Vorliegender Text:
↓
Air Berlin und Lufthansa Fluglinien machen Abgeordnete zu Meilen-Königen

Normalbürger müssen sich die Privilegien erst erfliegen. Bundestagsabgeordnete bekommen die begehrten Vielfliegerkarten umsonst. Nicht nur von Air Berlin - sondern auch von der Lufthansa.

Bei Deutschlands größten Fluglinien genießen Parlamentarier Vorteile. Neben Air Berlin bestätigte auch die Lufthansa, Abgeordneten des Deutschen Bundestags standardmäßig Vielflieger-Karten auszuhändigen - ohne dass die Politiker dafür zuvor viel fliegen müssen.

Alle Abgeordneten erhielten schon seit den 70er-Jahren eine kostenlose Senatoren-Karte, sagte ein Lufthansa-Sprecher der Financial Times Deutschland. "Wir sehen das als Dienstleistung gegenüber dem Großkunden Deutscher Bundestag."

Das Programm sei mit der Bundestagsverwaltung abgestimmt und mehrfach rechtlich geprüft worden. Er betonte, dass den Abgeordneten keine verbilligten Flüge oder ähnliches angeboten würden. Die Politiker hätten an Flughäfen lediglich Zugang zu den Lounges und würden beim Check-in bevorzugt behandelt, wodurch sie Zeit sparen.
↑
Aufgaben:
• A. Schreibe aus dem Artikel über die Vielfliegerkarten für Abgeordnete alles von „Bei Deutschlands größten“ bis hinunter zu „viel fliegen müssen.“ noch einmal ab. Ersetze dabei „Parlamentarier“ durch „Volksvertreter“.
• B. Beantworte diese Fragen zum Artikel über die Vielfliegerkarten für Abgeordnete:
(i) Seit wann erhalten alle Abgeordneten laut dem Lufthansa-Sprecher eine kostenlose Senatoren-Karte?
(ii) Gegenüber welcher Zeitung äußerte sich der Lufthansa-Sprecher?
(iii) Welche Vorteile haben die Politiker an Flughäfen?
• C. Setze den Artikel über die Vielfliegerkarten für Bundestagsabgeordnete an der Stelle fort, an der er endet.

Bereitgestellte Angaben:
↓
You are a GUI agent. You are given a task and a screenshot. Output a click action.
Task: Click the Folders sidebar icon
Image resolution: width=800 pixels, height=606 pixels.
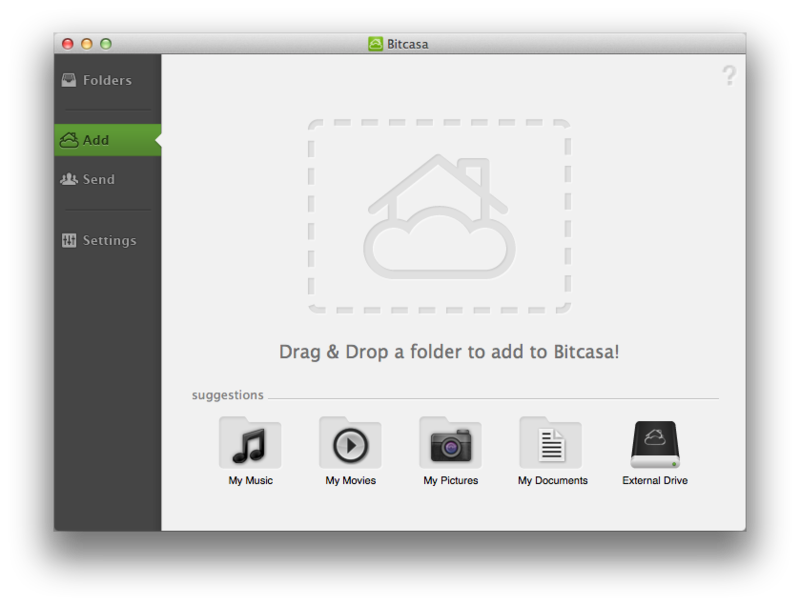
↑
Lösungen je Aufgabe:
• A.
Bei Deutschlands größten Fluglinien genießen Volksvertreter Vorteile. Neben Air Berlin bestätigte auch die Lufthansa, Abgeordneten des Deutschen Bundestags standardmäßig Vielflieger-Karten auszuhändigen - ohne dass die Politiker dafür zuvor viel fliegen müssen.

• B.
(i) Seit den 70er-Jahren.
(ii) Gegenüber der Financial Times Deutschland.
(iii) Sie haben Zugang zu den Lounges und werden beim Check-in bevorzugt behandelt.

• C.
Die Frage, was die Volksvertreter mit den gesammelten Meilen tun, sei gesondert zu betrachten: "Wie die Abgeordneten mit den Meilen umzugehen haben, regelt eine Richtlinie des Bundestags, nicht wir."

Ähnlich äußerte sich auch Air Berlin, nachdem Kritik an der bevorzugten Behandlung von Abgeordneten aufgekommen war. Die Fluglinie hatte nach Recherchen der "Frankfurter Rundschau" Parlamentariern eine Topbonus-Karte geschenkt.

"Nährboden für spätere Lobbyaktivitäten"

Die Anti-Korruptionsorganisation Transparency International forderte daraufhin den Bundestagspräsidenten Norbert Lammert (CDU) auf, die Zahl der Volksvertreter offenzulegen, die diese Vorteile nutzten. "Diese Art von Annehmlichkeiten für Abgeordnete sind der Nährboden für spätere Lobbyaktivitäten", kritisierte ihr Transparency-Geschäftsführer Christian Humborg. Manche Unternehmen bieten allerdings nicht nur Politikern Annehmlichkeiten an, sondern auch Journalisten.

Air Berlin bestätigte am Dienstag in einer Mitteilung, allen Parlamentariern in der Hauptstadt eine goldene Vielfliegerkarte geschenkt zu haben. Die Politiker dürften diese nach einer Regelung des Parlaments aber nur dienstlich nutzen, hob das Unternehmen hervor. Die Praxis sei mit der Bundestagsverwaltung abgestimmt worden.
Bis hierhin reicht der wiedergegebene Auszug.